WORK REQUIRED ▸ Reading the listing below, restate each entry exactly as written.

INFORMATION SUPPLIED ▸
########

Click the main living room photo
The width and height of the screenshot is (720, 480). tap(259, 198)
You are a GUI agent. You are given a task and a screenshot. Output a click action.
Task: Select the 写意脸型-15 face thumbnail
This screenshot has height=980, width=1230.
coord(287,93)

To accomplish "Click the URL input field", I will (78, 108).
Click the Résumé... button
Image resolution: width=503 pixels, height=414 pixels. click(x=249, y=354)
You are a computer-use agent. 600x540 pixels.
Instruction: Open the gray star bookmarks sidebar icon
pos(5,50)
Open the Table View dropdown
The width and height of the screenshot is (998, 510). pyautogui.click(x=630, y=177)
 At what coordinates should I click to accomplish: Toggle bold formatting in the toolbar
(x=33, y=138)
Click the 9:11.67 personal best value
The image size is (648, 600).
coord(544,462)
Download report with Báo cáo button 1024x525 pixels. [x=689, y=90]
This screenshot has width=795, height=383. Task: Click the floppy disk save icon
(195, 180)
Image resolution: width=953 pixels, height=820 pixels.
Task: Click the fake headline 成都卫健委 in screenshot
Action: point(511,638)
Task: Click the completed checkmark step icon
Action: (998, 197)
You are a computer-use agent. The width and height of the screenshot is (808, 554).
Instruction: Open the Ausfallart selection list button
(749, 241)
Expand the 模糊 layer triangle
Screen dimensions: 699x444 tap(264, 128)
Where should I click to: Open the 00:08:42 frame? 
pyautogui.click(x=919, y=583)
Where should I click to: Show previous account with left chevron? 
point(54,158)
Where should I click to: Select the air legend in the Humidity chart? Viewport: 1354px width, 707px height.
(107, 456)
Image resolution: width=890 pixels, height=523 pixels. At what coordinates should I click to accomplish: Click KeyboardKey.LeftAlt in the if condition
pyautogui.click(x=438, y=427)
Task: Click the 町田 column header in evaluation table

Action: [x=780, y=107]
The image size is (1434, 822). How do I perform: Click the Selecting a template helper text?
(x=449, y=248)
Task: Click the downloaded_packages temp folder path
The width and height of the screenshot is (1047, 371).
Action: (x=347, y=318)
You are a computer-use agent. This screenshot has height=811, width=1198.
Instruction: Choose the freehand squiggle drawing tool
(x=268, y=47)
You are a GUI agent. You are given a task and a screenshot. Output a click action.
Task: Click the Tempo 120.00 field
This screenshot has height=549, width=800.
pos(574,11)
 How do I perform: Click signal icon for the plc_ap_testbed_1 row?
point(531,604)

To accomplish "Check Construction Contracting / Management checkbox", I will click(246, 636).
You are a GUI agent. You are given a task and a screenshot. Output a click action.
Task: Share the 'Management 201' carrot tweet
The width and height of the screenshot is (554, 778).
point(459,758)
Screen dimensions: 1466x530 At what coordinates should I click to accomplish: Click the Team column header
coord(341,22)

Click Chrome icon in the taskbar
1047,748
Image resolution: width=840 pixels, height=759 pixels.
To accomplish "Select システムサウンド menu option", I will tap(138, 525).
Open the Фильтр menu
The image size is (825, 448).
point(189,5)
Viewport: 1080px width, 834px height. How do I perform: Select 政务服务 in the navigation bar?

########

WRITTEN ANSWER ▸
Click the main living room photo
The width and height of the screenshot is (720, 480). tap(259, 198)
You are a GUI agent. You are given a task and a screenshot. Output a click action.
Task: Select the 写意脸型-15 face thumbnail
This screenshot has height=980, width=1230.
coord(287,93)

To accomplish "Click the URL input field", I will (78, 108).
Click the Résumé... button
Image resolution: width=503 pixels, height=414 pixels. click(x=249, y=354)
You are a computer-use agent. 600x540 pixels.
Instruction: Open the gray star bookmarks sidebar icon
pos(5,50)
Open the Table View dropdown
The width and height of the screenshot is (998, 510). pyautogui.click(x=630, y=177)
 At what coordinates should I click to accomplish: Toggle bold formatting in the toolbar
(x=33, y=138)
Click the 9:11.67 personal best value
The image size is (648, 600).
coord(544,462)
Download report with Báo cáo button 1024x525 pixels. [x=689, y=90]
This screenshot has width=795, height=383. Task: Click the floppy disk save icon
(195, 180)
Image resolution: width=953 pixels, height=820 pixels.
Task: Click the fake headline 成都卫健委 in screenshot
Action: point(511,638)
Task: Click the completed checkmark step icon
Action: (998, 197)
You are a computer-use agent. The width and height of the screenshot is (808, 554).
Instruction: Open the Ausfallart selection list button
(749, 241)
Expand the 模糊 layer triangle
Screen dimensions: 699x444 tap(264, 128)
Where should I click to: Open the 00:08:42 frame? 
pyautogui.click(x=919, y=583)
Where should I click to: Show previous account with left chevron? 
point(54,158)
Where should I click to: Select the air legend in the Humidity chart? Viewport: 1354px width, 707px height.
(107, 456)
Image resolution: width=890 pixels, height=523 pixels. At what coordinates should I click to accomplish: Click KeyboardKey.LeftAlt in the if condition
pyautogui.click(x=438, y=427)
Task: Click the 町田 column header in evaluation table

Action: [x=780, y=107]
The image size is (1434, 822). How do I perform: Click the Selecting a template helper text?
(x=449, y=248)
Task: Click the downloaded_packages temp folder path
The width and height of the screenshot is (1047, 371).
Action: (x=347, y=318)
You are a computer-use agent. This screenshot has height=811, width=1198.
Instruction: Choose the freehand squiggle drawing tool
(x=268, y=47)
You are a GUI agent. You are given a task and a screenshot. Output a click action.
Task: Click the Tempo 120.00 field
This screenshot has height=549, width=800.
pos(574,11)
 How do I perform: Click signal icon for the plc_ap_testbed_1 row?
point(531,604)

To accomplish "Check Construction Contracting / Management checkbox", I will click(246, 636).
You are a GUI agent. You are given a task and a screenshot. Output a click action.
Task: Share the 'Management 201' carrot tweet
The width and height of the screenshot is (554, 778).
point(459,758)
Screen dimensions: 1466x530 At what coordinates should I click to accomplish: Click the Team column header
coord(341,22)

Click Chrome icon in the taskbar
1047,748
Image resolution: width=840 pixels, height=759 pixels.
To accomplish "Select システムサウンド menu option", I will tap(138, 525).
Open the Фильтр menu
The image size is (825, 448).
point(189,5)
Viewport: 1080px width, 834px height. How do I perform: Select 政务服务 in the navigation bar?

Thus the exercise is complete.